Restrictions in Wales and Northern Ireland make Scotland the only devolved nation where MPs can also hold a second mandate in a devolved administration. The European Parliament banned dual mandates in 2002 and even France, which has a widespread culture of dual mandates, has introduced recent restrictions to address the issue.
The central problem with dual mandates is one of two connected parts. Firstly, an individual elected in one role to one legislative body with a specific set of responsibilities should give all their time and energy to that position. To do otherwise is unfair on constituents and may create conflicts of interest, and even opportunities for corruption.
Secondly, there are related practical considerations. In the case of MSPs, MPs and often Lords, these are full-time (not to mention well-paid) positions. Constituents deserve full-time representatives. It is impossible to expect an MSP-MP to commit the same amount of time and energy to each role that they would do for just one of the positions. Not to mention the challenges of being in Holyrood, Westminster, and one’s constituency. Dual mandates present an insurmountable logistical challenge.
READ MORE: 5 reasons to ban MSP-MP dual mandates
To ensure fair and efficient representation, dual mandates should be restricted in Scotland. Scotland could follow Wales and Northern Ireland (by banning dual mandates with some practical exceptions) or else introduce a ban on candidacy for existing representatives (like in Canada).

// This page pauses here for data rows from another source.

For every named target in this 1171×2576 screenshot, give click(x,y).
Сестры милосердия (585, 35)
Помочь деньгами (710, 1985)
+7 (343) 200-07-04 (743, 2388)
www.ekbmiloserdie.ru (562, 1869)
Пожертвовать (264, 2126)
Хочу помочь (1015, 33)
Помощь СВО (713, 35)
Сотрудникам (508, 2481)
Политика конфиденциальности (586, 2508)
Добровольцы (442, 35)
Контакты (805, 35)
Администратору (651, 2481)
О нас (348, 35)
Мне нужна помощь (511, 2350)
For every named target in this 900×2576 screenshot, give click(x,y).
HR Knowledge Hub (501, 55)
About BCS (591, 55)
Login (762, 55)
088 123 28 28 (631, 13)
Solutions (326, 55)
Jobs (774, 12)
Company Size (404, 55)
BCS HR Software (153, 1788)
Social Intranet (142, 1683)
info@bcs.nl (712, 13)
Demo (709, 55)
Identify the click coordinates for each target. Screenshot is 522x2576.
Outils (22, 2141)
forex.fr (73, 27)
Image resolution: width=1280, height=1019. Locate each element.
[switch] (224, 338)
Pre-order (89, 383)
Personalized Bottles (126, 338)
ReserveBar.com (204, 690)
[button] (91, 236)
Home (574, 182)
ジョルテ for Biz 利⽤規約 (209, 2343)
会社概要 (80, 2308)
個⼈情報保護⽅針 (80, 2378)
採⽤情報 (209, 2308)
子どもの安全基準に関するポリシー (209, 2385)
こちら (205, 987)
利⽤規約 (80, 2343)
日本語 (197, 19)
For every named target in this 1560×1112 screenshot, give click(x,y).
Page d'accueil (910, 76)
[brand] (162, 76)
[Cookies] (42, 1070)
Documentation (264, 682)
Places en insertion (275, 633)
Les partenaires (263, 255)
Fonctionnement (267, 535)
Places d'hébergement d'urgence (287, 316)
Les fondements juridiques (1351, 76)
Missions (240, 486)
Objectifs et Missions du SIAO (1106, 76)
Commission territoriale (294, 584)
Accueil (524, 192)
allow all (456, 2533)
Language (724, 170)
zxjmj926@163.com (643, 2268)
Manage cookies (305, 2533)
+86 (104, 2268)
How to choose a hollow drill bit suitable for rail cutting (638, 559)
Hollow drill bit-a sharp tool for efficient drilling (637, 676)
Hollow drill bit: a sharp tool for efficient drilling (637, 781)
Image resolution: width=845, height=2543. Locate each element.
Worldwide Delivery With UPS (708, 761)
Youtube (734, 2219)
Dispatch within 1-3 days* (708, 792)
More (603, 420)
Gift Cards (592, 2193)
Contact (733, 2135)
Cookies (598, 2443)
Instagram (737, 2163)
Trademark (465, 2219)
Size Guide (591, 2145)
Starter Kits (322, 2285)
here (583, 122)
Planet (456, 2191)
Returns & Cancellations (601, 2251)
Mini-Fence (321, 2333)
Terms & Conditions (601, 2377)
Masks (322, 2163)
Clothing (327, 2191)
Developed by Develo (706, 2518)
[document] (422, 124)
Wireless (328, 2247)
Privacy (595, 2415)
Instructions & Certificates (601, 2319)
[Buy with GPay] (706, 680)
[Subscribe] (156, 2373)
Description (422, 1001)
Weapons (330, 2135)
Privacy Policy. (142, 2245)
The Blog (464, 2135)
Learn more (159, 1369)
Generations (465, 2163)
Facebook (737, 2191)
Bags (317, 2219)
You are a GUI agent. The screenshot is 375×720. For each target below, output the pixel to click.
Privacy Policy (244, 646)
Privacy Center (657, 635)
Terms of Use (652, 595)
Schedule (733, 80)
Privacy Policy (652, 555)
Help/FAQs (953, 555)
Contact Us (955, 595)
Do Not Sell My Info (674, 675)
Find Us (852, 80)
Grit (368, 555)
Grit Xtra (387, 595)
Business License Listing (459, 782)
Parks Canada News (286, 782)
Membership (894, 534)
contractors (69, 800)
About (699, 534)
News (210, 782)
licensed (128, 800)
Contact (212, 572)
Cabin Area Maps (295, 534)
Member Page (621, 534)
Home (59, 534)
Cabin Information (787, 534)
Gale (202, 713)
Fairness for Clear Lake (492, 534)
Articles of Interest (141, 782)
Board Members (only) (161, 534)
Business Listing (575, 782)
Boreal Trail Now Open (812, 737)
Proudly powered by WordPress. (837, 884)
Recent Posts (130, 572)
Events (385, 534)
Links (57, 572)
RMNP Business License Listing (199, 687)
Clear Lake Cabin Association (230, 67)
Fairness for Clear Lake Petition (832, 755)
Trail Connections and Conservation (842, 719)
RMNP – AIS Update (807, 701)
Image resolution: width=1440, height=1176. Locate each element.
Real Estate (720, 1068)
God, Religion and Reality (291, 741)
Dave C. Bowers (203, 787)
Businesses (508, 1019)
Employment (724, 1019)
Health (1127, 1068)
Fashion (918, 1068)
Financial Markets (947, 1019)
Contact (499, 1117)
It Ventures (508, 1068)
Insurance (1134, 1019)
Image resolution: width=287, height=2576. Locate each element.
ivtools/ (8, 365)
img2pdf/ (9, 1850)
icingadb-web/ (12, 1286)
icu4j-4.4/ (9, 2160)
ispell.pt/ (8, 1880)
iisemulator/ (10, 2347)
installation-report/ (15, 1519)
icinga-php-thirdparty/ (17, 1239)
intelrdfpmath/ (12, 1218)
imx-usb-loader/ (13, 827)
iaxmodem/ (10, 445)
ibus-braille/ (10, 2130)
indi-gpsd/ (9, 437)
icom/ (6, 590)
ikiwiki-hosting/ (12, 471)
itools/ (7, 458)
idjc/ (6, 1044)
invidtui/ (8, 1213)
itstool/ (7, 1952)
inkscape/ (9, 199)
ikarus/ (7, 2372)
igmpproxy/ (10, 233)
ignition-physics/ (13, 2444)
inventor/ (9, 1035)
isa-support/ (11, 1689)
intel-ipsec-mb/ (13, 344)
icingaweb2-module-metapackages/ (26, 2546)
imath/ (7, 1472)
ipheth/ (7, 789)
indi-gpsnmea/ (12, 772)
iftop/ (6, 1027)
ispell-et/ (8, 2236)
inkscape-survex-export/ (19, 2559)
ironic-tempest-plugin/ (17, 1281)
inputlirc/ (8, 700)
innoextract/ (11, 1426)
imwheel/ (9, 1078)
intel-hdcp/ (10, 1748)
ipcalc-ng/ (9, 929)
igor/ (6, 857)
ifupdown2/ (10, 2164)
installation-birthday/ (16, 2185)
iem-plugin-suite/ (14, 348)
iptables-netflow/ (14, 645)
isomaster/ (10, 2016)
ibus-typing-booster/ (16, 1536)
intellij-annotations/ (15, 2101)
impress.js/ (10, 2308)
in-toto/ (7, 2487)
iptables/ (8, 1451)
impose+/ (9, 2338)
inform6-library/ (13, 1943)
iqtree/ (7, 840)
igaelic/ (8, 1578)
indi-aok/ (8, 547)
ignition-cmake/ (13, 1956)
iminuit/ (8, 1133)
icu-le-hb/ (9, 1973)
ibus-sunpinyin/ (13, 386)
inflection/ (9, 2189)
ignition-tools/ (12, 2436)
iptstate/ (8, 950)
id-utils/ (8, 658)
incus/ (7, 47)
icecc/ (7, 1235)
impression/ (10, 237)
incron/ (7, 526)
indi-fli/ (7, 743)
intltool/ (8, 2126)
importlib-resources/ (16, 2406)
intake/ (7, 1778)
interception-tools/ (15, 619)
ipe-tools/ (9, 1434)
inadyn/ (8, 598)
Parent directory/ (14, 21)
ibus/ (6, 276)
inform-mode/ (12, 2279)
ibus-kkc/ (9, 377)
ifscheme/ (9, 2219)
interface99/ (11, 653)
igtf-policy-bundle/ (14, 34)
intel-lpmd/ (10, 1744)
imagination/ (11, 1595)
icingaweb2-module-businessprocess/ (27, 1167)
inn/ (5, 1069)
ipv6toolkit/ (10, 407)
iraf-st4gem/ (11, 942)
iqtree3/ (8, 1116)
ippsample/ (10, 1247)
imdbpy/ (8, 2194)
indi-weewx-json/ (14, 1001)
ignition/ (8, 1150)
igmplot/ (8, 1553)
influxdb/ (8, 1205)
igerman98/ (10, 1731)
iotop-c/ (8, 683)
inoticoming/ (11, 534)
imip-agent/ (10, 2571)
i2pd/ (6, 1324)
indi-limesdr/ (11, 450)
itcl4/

A simple ban on representatives taking their seats in a different legislative body while holding another mandate (like in the European Parliament) offers another approach. A model based on the approach taken in Northern Ireland would likely be the best approach for Scotland, but the decision will ultimately be up to legislators after hearing from stakeholders at all levels of governance in Scotland as well as empirical evidence and analyses from experts.
Whatever form they take, restrictions on dual mandates are necessary to build a fairer, efficient, and ultimately more representative Scottish democracy.